Dutch Design Week 2025 tips
Dutch Design Week is taking place in Eindhoven from 18 to 26 October 2025. This year, the Creative Industries Fund NL is once again supporting several projects that can be seen at DDW. We have listed some of those projects for you here!

Art Tech Fun AI Robots Manifestations
In Veem Eindhoven, Manifestations, supported under the Festivals and Public Presentations Grant Scheme, is presenting Art Tech Fun AI Robots Manifestations. This exhibition features works by around 50 young makers depicting the (mis)matches between humans and technology. The festival has formulated the theme of Happy End for 2025. In an age where apocalyptic doomsday scenarios and optimistic visions of the future alternate, the media arts festival explores whether we are going down laughing in a world dominated by machines and invisible enemies. The free exhibition explores three sub-themes: our dependence on technological systems, our fascination with apocalyptic scenarios, and the invisible forces we would rather not see.

Invisible Matters
During Dutch Design Week, with the support of a grant from the Design Grant Scheme, Transnatural is presenting an overview exhibition where artists and designers demonstrate how natural systems can be seamlessly integrated into their work. Invisible Matters shows how people, flora and fauna, the environment, objects and architecture work together as a single balanced system.
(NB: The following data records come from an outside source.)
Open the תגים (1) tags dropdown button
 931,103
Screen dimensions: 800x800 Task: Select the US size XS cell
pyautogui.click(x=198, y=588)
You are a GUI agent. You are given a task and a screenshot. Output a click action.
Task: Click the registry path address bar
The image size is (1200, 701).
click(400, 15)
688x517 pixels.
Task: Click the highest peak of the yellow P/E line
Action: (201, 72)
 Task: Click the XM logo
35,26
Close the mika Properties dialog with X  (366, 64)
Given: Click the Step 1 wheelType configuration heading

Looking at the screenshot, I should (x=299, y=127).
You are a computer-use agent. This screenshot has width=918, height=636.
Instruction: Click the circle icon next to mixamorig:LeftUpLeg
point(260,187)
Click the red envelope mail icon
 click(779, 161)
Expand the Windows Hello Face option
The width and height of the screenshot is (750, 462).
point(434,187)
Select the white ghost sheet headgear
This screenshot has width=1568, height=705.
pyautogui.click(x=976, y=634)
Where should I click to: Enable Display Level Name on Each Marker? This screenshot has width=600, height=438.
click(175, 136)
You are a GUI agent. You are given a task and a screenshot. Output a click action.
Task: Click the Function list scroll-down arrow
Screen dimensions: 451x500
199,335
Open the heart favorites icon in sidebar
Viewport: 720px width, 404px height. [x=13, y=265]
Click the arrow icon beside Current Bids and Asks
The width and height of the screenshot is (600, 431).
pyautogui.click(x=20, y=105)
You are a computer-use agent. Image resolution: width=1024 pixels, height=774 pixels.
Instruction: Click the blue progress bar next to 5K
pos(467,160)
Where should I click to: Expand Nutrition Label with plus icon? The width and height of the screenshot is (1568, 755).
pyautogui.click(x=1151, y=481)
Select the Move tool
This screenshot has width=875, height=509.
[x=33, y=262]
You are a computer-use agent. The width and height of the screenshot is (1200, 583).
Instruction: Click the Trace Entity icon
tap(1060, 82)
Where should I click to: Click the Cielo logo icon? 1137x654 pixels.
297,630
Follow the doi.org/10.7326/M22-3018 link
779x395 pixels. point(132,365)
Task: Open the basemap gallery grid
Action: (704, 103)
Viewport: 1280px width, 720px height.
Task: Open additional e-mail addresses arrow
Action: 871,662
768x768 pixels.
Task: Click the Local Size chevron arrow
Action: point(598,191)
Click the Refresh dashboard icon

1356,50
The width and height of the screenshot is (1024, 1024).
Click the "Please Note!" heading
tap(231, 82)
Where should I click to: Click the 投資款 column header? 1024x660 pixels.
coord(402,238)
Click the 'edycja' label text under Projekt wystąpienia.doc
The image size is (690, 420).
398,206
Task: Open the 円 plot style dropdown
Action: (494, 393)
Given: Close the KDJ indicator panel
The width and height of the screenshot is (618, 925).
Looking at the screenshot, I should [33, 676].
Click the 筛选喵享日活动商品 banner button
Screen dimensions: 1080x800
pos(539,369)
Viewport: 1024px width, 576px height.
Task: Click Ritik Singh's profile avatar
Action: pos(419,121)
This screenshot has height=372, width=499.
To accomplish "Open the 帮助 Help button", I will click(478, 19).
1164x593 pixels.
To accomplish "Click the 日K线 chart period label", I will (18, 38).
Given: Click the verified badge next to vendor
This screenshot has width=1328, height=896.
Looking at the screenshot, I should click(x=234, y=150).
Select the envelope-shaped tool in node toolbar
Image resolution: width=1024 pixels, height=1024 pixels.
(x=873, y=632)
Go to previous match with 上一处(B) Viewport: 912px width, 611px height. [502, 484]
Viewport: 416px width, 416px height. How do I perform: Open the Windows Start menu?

The works offer concrete solutions to challenges such as drought, pollution and endangered biodiversity, ranging from neutralising soil acidification to restoring vanished native plants.

HOW&WOW
At De Fabriek, Crafts Council Nederland, supported through the Creative Industries Activities Programme Grant Scheme, is presenting work by craft talent from different disciplines in HOW&WOW. The exhibition showcases makers from various disciplines: ranging from bronze casting to knitting, from woodturning to glass-blowing. These makers have spent years immersing themselves in their technique and preserving knowledge accumulated over many centuries. HOW&WOW shows how craft makers are connected not only to their contemporaries, but also to the generations coming before and after them.

De Wachtkamer
On Ketelhuisplein, you can explore the pavilion of De Wachtkamer (The Waiting Room), a project by Anneloes de Koff (Studio Antidote) and Nanne Wytze Brouwer (De Toekomstfabriek) supported under the Open Call Room for Justice. The pavilion takes the form of a temporary emergency tent and gives an impression of the living conditions in which more than 30,000 people live in Dutch reception centres. As a concrete solution, Studio Antidote developed a modular shell to go around standard bunk beds. This design provides storage space for personal belongings, improves acoustics and creates privacy on several levels.

Figure
At MU Hybrid Art House, the performance Figure by Lisa Konno can be seen, a project supported under the Design Grant Scheme. In this innovative crossover of fashion show and dance performance, her textile and ceramic clothing designs define the movement and music. The sculptures, which function as musical instruments, tell a story about a woman's life cycle and her relationship to appearance and beauty. Konno explores how fashion can exist without going along with overconsumption and the imposition of beauty ideals.

The Hmm
At MU Hybrid Art House, The Hmm, supported under the Four-Year Institutional Grant Scheme, is opening the playful AI lab Ai, Ai, Ai. The lab celebrates the launch of ai, ai ai: a hands-on guide to play, fail & tinker with machines, a publication about co-creation with AI developed together with the Hogeschool van Amsterdam. In a landscape of brainrot characters, you can work at different play stations to develop a meaningful relationship with AI tools. The Hmm shows how to go beyond the initial, often mediocre results generated by AI. During lunch sessions, participants can experiment with AI tasks from the publication.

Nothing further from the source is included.